Open oliversturm opened 3 years ago
06:22:30.208 [INFO] [wlr] [wayland] error marshalling arguments for keymap: dup failed: Too many open files
Indicates that something is exhausting the maximum number of file descriptors. The modesets failing on amdgpu is also worrying, but shouldn't cause your applications to close. The exhaustion of FDs is probably what causes your apps to close.
Okay, thanks - I'll look into that. However, I'm confused - these errors appear in the middle of that large block of output that is suddenly triggered out of the blue, and which involves disabling and re-enabling outputs and input devices, rearranging workspaces and other stuff. So all this stuff happens on purpose, for a reason, while the machine is just sitting there? That seems unexpected to me.
So...
✦ ➜ sysctl fs.file-nr
fs.file-nr = 22400 0 9223372036854775807
✦ ➜ sysctl fs.file-max
fs.file-max = 9223372036854775807
✦ ➜ ulimit -Hn
524288
✦ ➜ ulimit -Sn
1024
I'm not sure what's up with that enormous number for file-max
. Is that normal? I don't do anything to set this, but when I did in the past, I don't remember seeing crazy numbers like this. However, everything else looks quite normal to me. Unless we're running into the soft process limit here? I might try changing this.

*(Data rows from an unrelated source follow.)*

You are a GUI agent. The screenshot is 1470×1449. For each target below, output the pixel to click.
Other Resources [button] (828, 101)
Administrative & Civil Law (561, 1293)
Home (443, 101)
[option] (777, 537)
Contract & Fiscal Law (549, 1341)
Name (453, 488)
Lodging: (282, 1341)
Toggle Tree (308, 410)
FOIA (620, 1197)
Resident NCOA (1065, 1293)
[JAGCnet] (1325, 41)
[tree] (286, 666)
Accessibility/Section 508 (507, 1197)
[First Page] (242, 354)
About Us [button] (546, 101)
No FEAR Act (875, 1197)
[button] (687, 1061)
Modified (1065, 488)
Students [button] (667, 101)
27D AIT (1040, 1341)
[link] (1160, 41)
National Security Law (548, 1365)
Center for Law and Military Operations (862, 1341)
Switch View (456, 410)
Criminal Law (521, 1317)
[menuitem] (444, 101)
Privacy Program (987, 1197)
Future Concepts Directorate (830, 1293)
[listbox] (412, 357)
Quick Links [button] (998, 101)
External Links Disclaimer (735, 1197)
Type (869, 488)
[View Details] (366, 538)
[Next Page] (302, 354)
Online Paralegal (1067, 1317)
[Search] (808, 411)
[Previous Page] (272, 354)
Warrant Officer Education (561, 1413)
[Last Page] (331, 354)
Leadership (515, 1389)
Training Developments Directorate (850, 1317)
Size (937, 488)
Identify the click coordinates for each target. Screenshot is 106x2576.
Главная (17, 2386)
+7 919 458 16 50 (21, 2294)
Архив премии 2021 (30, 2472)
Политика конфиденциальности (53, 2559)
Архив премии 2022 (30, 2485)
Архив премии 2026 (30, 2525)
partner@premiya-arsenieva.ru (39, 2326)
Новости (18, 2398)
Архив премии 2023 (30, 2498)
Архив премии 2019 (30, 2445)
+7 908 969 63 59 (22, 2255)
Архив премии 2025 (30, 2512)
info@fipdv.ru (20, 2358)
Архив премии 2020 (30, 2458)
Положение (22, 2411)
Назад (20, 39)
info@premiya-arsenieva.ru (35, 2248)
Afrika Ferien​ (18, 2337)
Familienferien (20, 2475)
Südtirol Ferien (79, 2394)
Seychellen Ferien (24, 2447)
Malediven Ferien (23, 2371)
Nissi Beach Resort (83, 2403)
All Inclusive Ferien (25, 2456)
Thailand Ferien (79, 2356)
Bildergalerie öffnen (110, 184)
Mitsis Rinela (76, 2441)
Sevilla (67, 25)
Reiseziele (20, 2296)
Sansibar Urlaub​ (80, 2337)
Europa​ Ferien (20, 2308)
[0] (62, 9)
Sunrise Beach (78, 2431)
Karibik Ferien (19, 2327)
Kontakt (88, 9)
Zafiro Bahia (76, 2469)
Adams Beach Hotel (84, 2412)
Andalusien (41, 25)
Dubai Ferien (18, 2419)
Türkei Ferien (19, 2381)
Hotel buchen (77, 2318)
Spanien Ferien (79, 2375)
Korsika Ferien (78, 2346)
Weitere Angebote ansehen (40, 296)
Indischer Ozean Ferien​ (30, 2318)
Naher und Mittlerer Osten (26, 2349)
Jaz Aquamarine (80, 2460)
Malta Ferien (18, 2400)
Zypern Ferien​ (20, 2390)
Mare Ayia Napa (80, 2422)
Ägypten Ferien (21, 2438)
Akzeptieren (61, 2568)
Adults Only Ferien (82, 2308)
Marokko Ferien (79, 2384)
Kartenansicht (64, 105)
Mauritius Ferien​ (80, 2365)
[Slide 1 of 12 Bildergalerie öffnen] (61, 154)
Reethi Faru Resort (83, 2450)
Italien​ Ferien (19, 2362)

I found a rather old Xwayland issue that resulted in a similar error message. But I have no reason to suspect that this bug somehow still exists.
I'm not sure what's up with that enormous number for file-max. Is that normal?
Systemd bumped the default for this a while back: http://0pointer.net/blog/file-descriptor-limits.html
Update: I tried changing the soft limit to 100k or so, but this did not make a difference and the same issue happened. Then I updated Sway on Saturday, so sway -v
now says sway version 1.6-3bf99198 (Jun 5 2021, branch 'master')
- and since then I haven't had any trouble. I'll keep the issue open a little while in case it comes back, but it's possible that this problem has somehow been fixed recently.
I am experiencing exactly the same problem pretty much since I started using sway sometime last year. It also happens with the sway 1.6
update on my box.
Would it help to provide a debug log from my side as well? Or any other information which might be helpful?
When I come back the next morning, usually 10-12 hours later, everything is good - nothing crashed. This to me is very strange - I would expect the same thing to happen again, if it was related (perhaps) to the monitors being switched off, or something similar.
For me, it happens super randomly. Sometimes it is good for days and sometimes it happens quite quickly after a reboot. However, i only notice it after the screen was locked or attempted to lock. (Today, happened again, however it seemed like the auto lock was not properly triggered. Screens were blanked out (dpms off), but no lock screen was there. Pressing a key immediately turned on the screens and brought me back to the (broken) desktop (almost all windows disappeared, alacrity terminals still there, but not responding to user input, way bar unresponsive)
Every newly opened window from now on behaves like expected. Also killing and restarting waybar, kinda brings the system back to a working state.
Other observation: Most windows disappeared including ALL Xwayland clients. However, also xdg_shell clients were killed (firefox, thunderbird, nemo, etc) Some windows however seem to survive, e.g. MellowPlayer, alacritty. BUT the to not respond to user input, nor do they update any visual state. At least MellowPlayer seems to still be active (playing music, controllable via remote)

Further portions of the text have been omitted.